E così che ho vissuto quest’anno, con addosso un’onta, e così tanti amici come me, che si considerano democratici, liberali. Non si riesce a parlare con nessuno apertamente. Per questo motivo, quando mi è stato chiesto se avevo delle idee per la prossima Giornata Europea della Cultura Ebraica, il cui tema quest’anno era l’amore, in tutte le sue forme, ho deciso di partecipare con una mostra “Eden”, che inaugurai a Tel Aviv nel 2014. È un sogno di un modo nuovo, in un periodo di difficile, ostinata e allegra rinascita: è il periodo dei pionieri scuriti dai lavoro nei campi, una mano sull’aratro e l’altra sui libri. È messaggio di pace e di speranza.
Il programma della Giornata, che si svolgerà domenica 6 settembre tra la sinagoga di via Guastalla a Milano e il Teatro Franco Parenti, è particolarmente sentito da tutti.

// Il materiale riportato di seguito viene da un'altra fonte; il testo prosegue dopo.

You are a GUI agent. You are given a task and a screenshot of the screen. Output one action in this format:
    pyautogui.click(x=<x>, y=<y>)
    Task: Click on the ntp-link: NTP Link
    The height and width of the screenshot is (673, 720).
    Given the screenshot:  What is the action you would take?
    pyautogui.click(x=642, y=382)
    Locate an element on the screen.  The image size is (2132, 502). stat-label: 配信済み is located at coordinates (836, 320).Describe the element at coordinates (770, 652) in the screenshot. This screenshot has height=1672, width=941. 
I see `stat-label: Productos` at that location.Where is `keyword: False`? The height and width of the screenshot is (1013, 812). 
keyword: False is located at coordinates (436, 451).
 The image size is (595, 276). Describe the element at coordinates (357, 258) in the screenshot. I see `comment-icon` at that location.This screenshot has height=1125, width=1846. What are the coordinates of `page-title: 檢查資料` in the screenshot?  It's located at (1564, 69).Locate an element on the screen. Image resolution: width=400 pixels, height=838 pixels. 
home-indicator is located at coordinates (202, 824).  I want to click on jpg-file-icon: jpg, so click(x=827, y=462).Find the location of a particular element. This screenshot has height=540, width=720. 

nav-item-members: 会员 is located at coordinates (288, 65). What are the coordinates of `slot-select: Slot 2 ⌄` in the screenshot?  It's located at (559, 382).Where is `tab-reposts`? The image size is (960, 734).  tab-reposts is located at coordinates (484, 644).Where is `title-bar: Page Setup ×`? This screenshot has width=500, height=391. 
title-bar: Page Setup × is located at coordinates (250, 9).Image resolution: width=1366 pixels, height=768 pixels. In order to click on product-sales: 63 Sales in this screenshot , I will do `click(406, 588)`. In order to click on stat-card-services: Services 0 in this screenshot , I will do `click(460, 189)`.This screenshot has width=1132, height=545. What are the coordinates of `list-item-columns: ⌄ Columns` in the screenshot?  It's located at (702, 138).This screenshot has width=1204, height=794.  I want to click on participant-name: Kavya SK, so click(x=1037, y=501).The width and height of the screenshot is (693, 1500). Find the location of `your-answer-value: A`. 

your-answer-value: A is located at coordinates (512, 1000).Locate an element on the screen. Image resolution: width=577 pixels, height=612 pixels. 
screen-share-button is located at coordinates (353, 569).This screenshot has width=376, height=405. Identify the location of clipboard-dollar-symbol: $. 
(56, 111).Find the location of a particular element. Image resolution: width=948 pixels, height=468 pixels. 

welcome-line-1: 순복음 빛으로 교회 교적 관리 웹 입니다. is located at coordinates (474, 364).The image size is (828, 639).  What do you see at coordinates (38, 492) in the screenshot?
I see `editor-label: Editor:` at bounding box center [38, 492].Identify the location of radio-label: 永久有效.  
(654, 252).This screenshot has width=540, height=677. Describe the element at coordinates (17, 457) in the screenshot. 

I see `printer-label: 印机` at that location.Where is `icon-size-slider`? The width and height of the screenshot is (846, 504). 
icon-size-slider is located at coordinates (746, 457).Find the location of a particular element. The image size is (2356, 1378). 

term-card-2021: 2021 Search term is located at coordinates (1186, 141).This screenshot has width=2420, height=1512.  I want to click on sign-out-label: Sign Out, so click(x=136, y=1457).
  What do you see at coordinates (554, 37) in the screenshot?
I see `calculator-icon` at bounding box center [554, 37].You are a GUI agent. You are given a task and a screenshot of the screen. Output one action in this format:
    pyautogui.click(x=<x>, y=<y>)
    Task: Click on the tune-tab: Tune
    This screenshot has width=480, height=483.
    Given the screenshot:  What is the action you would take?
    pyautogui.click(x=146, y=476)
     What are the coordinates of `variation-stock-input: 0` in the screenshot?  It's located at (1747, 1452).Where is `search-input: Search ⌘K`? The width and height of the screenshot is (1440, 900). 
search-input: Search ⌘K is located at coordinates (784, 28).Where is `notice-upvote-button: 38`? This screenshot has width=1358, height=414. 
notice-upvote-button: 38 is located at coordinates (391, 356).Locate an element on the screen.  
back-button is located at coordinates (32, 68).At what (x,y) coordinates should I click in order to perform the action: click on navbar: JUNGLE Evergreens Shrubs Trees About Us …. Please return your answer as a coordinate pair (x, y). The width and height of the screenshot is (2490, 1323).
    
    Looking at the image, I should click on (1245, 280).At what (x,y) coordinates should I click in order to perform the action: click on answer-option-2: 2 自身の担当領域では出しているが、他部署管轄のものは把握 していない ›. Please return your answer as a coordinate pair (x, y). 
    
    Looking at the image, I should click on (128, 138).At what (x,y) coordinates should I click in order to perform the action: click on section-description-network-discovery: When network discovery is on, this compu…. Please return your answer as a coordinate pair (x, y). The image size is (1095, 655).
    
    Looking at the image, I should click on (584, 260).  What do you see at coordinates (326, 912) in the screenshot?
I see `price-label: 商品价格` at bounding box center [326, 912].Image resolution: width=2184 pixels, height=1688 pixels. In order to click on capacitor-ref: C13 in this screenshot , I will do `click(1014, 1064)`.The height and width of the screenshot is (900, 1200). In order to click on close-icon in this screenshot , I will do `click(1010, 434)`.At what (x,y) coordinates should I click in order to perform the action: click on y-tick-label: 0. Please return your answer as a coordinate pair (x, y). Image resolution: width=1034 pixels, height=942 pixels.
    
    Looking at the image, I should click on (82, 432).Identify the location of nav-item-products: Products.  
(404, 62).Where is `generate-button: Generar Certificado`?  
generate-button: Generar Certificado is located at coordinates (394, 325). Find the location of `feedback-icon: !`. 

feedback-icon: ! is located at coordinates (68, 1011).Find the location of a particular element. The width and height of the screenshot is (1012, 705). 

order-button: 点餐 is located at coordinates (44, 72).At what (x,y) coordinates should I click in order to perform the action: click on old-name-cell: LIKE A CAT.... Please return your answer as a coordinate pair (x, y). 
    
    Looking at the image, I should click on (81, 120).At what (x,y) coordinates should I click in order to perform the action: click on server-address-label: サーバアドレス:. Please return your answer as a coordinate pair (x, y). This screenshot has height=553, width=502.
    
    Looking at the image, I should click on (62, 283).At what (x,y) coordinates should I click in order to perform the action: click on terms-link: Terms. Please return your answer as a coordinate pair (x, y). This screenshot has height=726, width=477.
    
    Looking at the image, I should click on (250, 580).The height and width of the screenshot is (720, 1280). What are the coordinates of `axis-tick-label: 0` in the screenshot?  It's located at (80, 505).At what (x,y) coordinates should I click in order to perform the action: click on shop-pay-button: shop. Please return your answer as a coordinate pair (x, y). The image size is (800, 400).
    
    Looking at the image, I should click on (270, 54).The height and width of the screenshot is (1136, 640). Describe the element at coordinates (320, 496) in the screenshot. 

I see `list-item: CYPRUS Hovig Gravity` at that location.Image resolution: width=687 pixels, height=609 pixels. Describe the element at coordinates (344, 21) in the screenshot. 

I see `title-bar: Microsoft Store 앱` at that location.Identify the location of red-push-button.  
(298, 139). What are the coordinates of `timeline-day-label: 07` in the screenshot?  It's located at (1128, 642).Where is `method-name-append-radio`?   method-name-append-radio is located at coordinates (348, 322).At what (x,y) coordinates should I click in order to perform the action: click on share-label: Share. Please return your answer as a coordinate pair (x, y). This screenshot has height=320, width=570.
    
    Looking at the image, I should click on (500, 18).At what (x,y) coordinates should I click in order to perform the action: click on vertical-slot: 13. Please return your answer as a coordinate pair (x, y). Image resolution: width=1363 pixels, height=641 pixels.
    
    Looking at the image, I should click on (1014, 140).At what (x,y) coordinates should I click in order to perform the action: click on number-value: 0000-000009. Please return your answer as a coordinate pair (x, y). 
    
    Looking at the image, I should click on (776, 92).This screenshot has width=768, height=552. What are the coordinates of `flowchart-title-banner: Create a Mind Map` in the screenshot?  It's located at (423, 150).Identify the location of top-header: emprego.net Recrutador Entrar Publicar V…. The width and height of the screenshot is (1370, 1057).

Rav Alfonso Arbib con Lucetta Scaraffia e Gadi Luzzatto Voghera, moderati da Paolo Salom, parleranno del Dio dell’amore e quello della giustizia: la tradizione ebraica non li separa, senza questa dialettica il modo non potrebbe sussistere. Vi sono poi le interpretazioni del Libro di Ruth, la sposa moabita che diventa parte del mondo ebraico e dalla cui stirpe nascerà il Re Davide, a cura di Levi Shaikevitz. Nella seconda parte della giornata si inizierà con la lettura del grande poeta Yehuda Amichai, precisamente le sue poesie d’amore, così forti, intense e rivoluzionarie per poi concludersi con “Per amor del cielo (!)” tratto da un testo di Anat Gov, drammaturga israeliana recentemente scomparsa, con la regia di Andrée Ruth Shammah: si narra di un Dio triste e depresso per la mancanza dell’amore umano, che va a chiedere soccorso ad una psicanalista. Shammah amplifica l’argomento inserendo il “Cantico dei Cantici” delle antiche scritture: un’opera sull’amore, come fonte della vita e della religiosità ebraica, in un momento in cui l’antisemitismo ritorna legittimato nella sfera pubblica.